There is evidence that the Digital Arts and Culture Accelerator had a substantial positive impact on participating individuals and, to a lesser degree, their organisations. In particular:
- Participating individuals used the DACA process to review how content and products are developed, supported and brought to market. For two participating organisations, this included the development of new ventures to increase the likelihood of reaching investment by de-coupling from the complex mission and structure of their parent organisation.
- The programme demonstrated that with dedicated and intensive support and guidance, arts and cultural organisations can develop clear product ideas that are notionally investable.

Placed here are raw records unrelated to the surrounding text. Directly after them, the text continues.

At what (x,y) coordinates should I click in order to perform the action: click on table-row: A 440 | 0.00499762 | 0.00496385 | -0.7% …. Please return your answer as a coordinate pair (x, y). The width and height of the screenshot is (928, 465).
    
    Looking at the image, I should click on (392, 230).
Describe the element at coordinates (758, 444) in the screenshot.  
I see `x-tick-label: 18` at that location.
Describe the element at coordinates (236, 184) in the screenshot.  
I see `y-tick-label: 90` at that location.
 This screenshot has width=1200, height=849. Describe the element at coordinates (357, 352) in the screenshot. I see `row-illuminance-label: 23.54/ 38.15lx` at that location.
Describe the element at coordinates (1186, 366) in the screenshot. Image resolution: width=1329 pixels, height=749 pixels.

- In some instances a lack of senior-level commitment, the struggle to reconcile commercial goals with organisational objectives or the overall investment readiness of their ventures held organisations back in their goals to take their ideas out of the development phase.
Following the Digital R&D Fund for the Arts, Arts Council England and Nesta commissioned the Digital Arts and Culture Accelerator (DACA) to test whether a now-mainstream business support approach (the accelerator model) could help arts and culture organisations create investment-ready ventures. This meant developing propositions to commercialise digital products and services with the aim of attracting new forms of finance beyond grant funding. In May 2016, nine arts and culture organisations started a bespoke 12-week intensive support programme delivered by The Accelerator Network.
This report presents an evaluation for the programme, which ran from May to September 2016, and gives a detailed analysis on its impact on the participating individuals and organisations as well as a broader narrative around the use of accelerator models within the arts and cultural sector.